The Era of End - to - End Solutions

At the beginning of the development of autonomous driving, hardware was undoubtedly the core of the competition. Automakers knew that for vehicles to be capable of autonomous driving, they must first “see”, “hear”, and “react quickly”. Therefore, they invested a lot of money and time in the development of sensors, chips, and other hardware.

Sensors are like the “eyes” and “ears” of a vehicle and can collect information about the environment.
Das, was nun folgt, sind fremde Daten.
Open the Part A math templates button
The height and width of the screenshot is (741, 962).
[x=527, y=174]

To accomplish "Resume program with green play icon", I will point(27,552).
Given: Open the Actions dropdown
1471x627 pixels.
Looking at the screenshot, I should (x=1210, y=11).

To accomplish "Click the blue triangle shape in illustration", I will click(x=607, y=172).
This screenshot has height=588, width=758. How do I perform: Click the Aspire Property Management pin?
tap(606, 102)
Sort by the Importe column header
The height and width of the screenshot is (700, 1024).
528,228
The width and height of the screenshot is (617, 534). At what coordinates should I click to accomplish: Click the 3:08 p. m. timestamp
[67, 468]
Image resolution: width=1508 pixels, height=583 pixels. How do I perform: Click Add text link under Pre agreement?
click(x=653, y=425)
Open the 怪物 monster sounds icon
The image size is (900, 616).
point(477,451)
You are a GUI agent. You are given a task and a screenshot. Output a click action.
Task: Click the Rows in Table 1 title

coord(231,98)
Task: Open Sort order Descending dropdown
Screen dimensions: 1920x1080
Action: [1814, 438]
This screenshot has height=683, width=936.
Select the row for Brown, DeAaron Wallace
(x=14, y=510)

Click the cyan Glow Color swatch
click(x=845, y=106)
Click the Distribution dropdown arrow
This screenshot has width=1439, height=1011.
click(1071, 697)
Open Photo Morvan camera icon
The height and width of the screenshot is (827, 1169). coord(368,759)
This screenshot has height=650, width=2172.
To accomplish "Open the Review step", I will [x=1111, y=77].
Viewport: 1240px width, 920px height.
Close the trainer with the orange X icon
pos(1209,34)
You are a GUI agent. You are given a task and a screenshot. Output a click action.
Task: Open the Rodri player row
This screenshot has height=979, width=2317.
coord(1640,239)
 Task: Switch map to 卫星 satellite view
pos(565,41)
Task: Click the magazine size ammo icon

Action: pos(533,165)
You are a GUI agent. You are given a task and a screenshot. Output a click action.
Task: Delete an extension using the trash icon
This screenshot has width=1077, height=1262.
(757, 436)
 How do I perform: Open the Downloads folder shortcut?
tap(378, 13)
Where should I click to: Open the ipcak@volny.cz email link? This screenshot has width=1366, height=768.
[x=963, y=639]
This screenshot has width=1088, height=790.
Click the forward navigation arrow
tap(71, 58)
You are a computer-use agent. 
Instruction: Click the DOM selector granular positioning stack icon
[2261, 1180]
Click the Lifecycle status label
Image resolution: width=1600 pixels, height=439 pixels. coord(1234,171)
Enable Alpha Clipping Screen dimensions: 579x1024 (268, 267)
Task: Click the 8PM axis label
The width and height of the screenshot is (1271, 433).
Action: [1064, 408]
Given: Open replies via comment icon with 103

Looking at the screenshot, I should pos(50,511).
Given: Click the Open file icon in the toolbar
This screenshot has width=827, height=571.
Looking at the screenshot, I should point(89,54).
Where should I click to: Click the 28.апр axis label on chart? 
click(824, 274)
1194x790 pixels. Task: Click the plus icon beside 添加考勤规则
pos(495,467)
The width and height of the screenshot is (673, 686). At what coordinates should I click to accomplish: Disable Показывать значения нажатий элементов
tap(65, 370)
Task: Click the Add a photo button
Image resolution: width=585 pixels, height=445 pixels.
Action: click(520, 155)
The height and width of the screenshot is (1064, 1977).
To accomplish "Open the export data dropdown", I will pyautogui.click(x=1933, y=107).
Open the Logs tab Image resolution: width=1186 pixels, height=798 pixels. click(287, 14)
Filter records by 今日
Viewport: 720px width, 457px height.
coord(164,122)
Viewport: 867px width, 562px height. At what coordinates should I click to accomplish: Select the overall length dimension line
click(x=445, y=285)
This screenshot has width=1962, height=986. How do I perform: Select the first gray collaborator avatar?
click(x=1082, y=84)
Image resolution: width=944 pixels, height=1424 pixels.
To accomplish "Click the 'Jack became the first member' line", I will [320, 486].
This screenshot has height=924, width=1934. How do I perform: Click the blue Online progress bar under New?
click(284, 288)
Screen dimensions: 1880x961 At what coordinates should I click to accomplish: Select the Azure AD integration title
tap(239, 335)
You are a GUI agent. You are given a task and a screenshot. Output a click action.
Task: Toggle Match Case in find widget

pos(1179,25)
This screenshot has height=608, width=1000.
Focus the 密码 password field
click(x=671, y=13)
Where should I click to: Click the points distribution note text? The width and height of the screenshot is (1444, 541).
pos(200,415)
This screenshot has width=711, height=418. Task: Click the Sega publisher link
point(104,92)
Different types of sensors such as lidar, cameras, and millimeter - wave radar have their own advantages and disadvantages. Automakers must select and combine them according to their technological strategies and budgets.

The chip is the “brain” of the vehicle and is responsible for quickly processing and making decisions based on the data collected by the sensors. High - performance chips can provide strong computing power and support complex algorithms to enable advanced autonomous driving functions. Chip giants like NVIDIA and Intel have continuously made progress in the performance and power consumption of their autonomous driving chips, which has strongly supported the development of autonomous driving and made them desirable partners for automakers.

▲ Image/NVIDIA's flagship intelligent driving chip Thor

In the early hardware - centric competition thinking, automakers assumed that “the number of sensors determines the perception ability”. However, this approach quickly fell into the double bind of high costs and low efficiency. Take lidar as an example: in 2020, a high - performance lidar cost over $10,000. A vehicle with three lidar sensors had an additional $30,000 in hardware costs alone. This led to the fact that early autonomous driving vehicles generally cost over 500,000 yuan and it was difficult for them to enter the mainstream market.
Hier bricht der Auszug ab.